When Devdas released, it was the most expensive film made in Hindi, costing around a mammoth Rs 50 crore.
Sanjay Leela Bhansali’s created a visual extravaganza with his epic Devdas as he welcomed the audience to his world of opulence. The director had already established himself as a filmmaker with a visual aesthetic with Hum Dil De Chuke Sanam in 1999. Devdas, however, took that to a scale never before seen in Indian cinema. Starring Shah Rukh Khan, Madhuri Dixit, and Aishwarya Rai Bachchan, the film was one of the most expensive to be made in India at that time. On the 19th anniversary of the film that changed how Indian directors looked at sets, we take a look at some other lesser-known facts about Devdas.
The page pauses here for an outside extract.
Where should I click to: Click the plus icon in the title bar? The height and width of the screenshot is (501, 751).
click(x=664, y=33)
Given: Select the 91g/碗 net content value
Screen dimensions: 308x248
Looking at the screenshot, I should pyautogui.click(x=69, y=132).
At Rs 50 crore, it was the most expensive Hindi film
When Devdas released, it was the most expensive film made in Hindi, costing around a mammoth Rs 50 crore. In 2001, producer Bharat Shah was arrested after a probe found out that the underworld had financed one of his projects. Bhansali was still shooting Devdas at this time and there were serious doubts about the future of the production.
A Rs 20-crore set
The intricate set design, an integral part of Bhansali’s projects, played a huge part in the film’s cost rising through the roof. The sets were in place for seven to nine months. Chandramukhi’s kotha, which cost Rs 12 crore, was the most expensive of all these. Stained glass was used to create Paro’s house and had to re-painted several times since it rained during shooting. Chips and nicks from the use of equipment on set also resulted in touch-ups for the glass. A massive 1.2 lakh pieces of stained glass were used to make this set, costing around Rs 3 crore.
700 lightmen in the crew
Bhansali used 42 generators to power the set at a time when two or three would do the trick for most films. This was due to the sheer number of lights that were required for Devdas. Cinematographer Binod Pradhan used hired around 700 lightmen for the 2,500 lights he used to give the film its visuals.
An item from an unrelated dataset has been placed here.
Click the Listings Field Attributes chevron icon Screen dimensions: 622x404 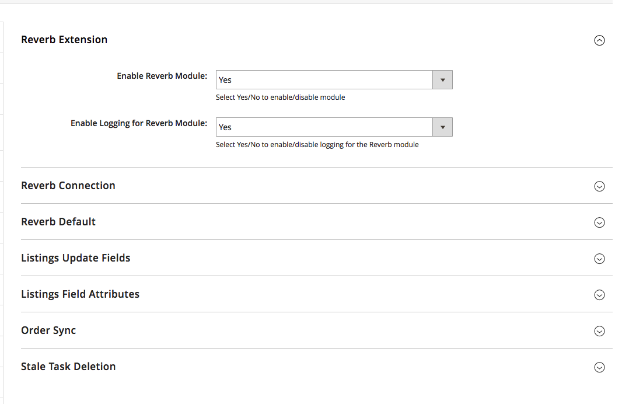point(599,295)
Each of Madhuri Dixit’s outfits cost around Rs 15 lakh
Madhuri Dixit’s exquisite outfits in the film were designed by Abu Jani-Sandeep Khosla and reportedly cost a bomb. According to reports of the time, every ensemble that she wore cost around Rs 15 lakh. A ghaghra the actor worn in ‘Kahe Chhed Cheed Mohe’ reportedly weighed around 30 kg. With Madhuri having trouble dancing in such a heavy costume, a new lighter one was made, which too weighed around 16 kgs. Another costume she had worn was around 10 kgs and took two months to be made.
Aishwarya’s 600-saree wardrobe
Bhansali shopped with designer Neeta Lulla for 600 sarees from Kolkata, thus giving birth to Paro’s iconic look. Lulla created a new draping style that took around three hours each day, while she mixed different sarees to create the character’s looks.
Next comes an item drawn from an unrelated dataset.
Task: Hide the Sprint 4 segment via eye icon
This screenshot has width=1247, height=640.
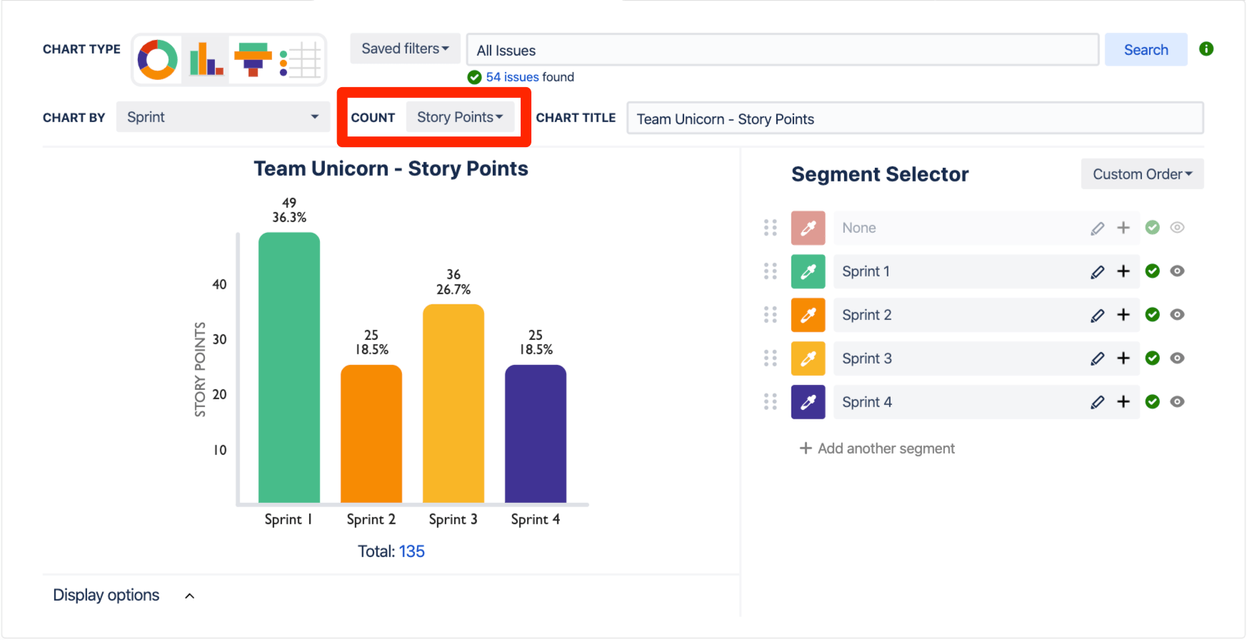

It took two years to score the film
Ismail Darbar was tasked with creating the now-iconic music for the film, and he took two years to complete it. Recording for each song lasted around 10 days. The songs were then mixed eight to nine times. Darbar reportedly had many fallouts with his director during this period. A line from ‘Dola Re Dola’ had to be changed at the final mixing stage, further raising the film’s cost.
The highest-grossing film of 2002
Devdas earned Rs 41.66 crore on the domestic market in 2002, a huge deal at the time. The year’s next highest grossing film was Raaz, with Rs 21.46 crore. Devdas also performed well overseas and had its premiere at the Cannes Film Festival. Bhansali sold the film’s music rights sold for Rs 12.5 crore.